After trading at $2.621/2 per share on January 11, 1996, the company's stock price climbed to $14.121/2 per share by January 17, 1997. Pomije and industry analysts attributed its revenue growth to the revitalization of the video game industry brought about by the popularity of the Nintendo 64, PlayStation and Sega Saturn consoles and related products. Upon the September 1999 United States launch of the Dreamcast console, the retailer set a single-day sales record, and high demand for the console boosted their second-quarter earnings for the 2000 fiscal year to $52.7 million, 49.2% higher than the previous second-quarter's earnings. The company's net income of $716,000 was nearly double analysts' estimates. On December 21, 1999, they reported that a "significant softening" of December sales would result in third-quarter sales and earnings falling below analysts' expectations. They attributed this projected decline to a shortage of high-demand products such as the Game Boy Color handheld console and the video game Pokémon Yellow, as well as a lack of major title releases for the Nintendo 64 and PlayStation compared to the previous year and price-discounting on consoles by competitors. Funco warned that the sales and earnings slowdown would linger until the following fall, when the highly anticipated PlayStation 2 would be released.

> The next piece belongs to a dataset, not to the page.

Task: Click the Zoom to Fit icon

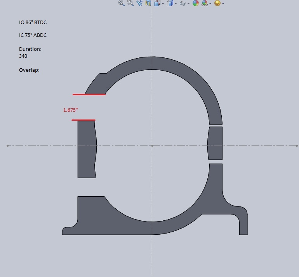Action: [x=121, y=3]
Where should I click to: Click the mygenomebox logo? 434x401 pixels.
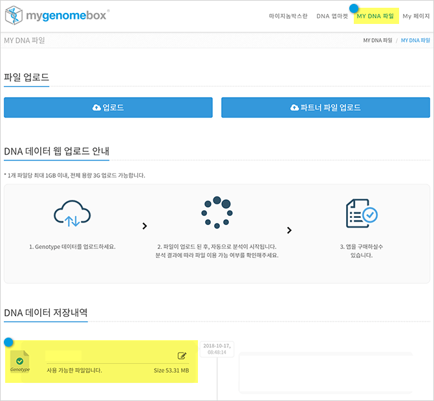56,16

| Year ending | Net sales | Gross profit | Operating income | Net income | Total assets | Shareholders' equity | Net income per share | Stores |
US$
| April 2, 1989 | 38,842 | —N/a | —N/a | 6,622 | 37,424 | 6,722 | —N/a | 0 |
| April 1, 1990 | 299,116 | —N/a | —N/a | 3,528 | 137,667 | 10,250 | —N/a | 0 |
| March 31, 1991 | 2,518,985 | 1,172,294 | 92,374 | 84,579 | 404,942 | 94,829 | 0.03 | 3 |
| April 5, 1992 | 7,069,503 | 3,342,989 | 29,721 | 20,527 | 1,974,808 | 202,180 | 0.01 | 11 |
| April 4, 1993 | 20,533,944 | 8,792,599 | -464,257 | -519,779 | 7,553,432 | 4,483,873 | -0.12 | 56 |
| April 3, 1994 | 50,490,000 | 21,047,000 | 1,256,000 | 880,000 | 24,707,000 | 18,653,000 | 0.15 | 110 |
| April 2, 1995 | 80,365,000 | 31,285,000 | -1,328,000 | -1,275,000 | 23,160,000 | 17,800,000 | -0.22 | 182 |
| March 31, 1996 | 81,382,000 | 33,692,000 | 547,000 | 205,000 | 25,668,000 | 18,071,000 | 0.03 | 173 |
| March 30, 1997 | 120,555,000 | 44,436,000 | 7,583,000 | 5,350,000 | 31,745,000 | 24,318,000 | 0.86 | 188 |
| March 29, 1998 | 163,316,000 | 56,688,000 | 13,430,000 | 8,270,000 | 45,626,000 | 33,525,000 | 1.26 | 250 |
| March 28, 1999 | 206,673,000 | 67,980,000 | 15,601,000 | 9,710,000 | 55,140,000 | 38,836,000 | 1.53 | 312 |
| April 2, 2000 | 252,700,000 | —N/a | —N/a | 6,700,000 | —N/a | —N/a | 1.08 | —N/a |

==Litigation==
On August 17, 1995, a putative class action shareholder suit against Funco, entitled Christopher Cannon v. Funco, Inc. and David R. Pomije, was filed in the United States District Court for the District of Minnesota. Cannon, purporting to represent a class of all purchasers of Funco's common stock during the period of May 18, 1994 through December 15, 1994, alleged that the company artificially inflated its stock price by overstating the capacity of its information systems to control the business. On October 18, 1996, the court dismissed the state common law claims with prejudice and dismissed the federal securities claim without prejudice. On January 6, 1997, Cannon filed an amended complaint repeating his previous allegations while asserting various claims under the Securities Exchange Act of 1934, seeking an unspecified amount of damages plus costs and attorney's fees. After Funco and Pomije filed a motion to dismiss the complaint in its entirety, the involved parties negotiated and reached an agreement in principle to settle the suit out of court. A settlement for $900,000 minus $202,000 in attorney's fees was approved by the court on April 30, 1999.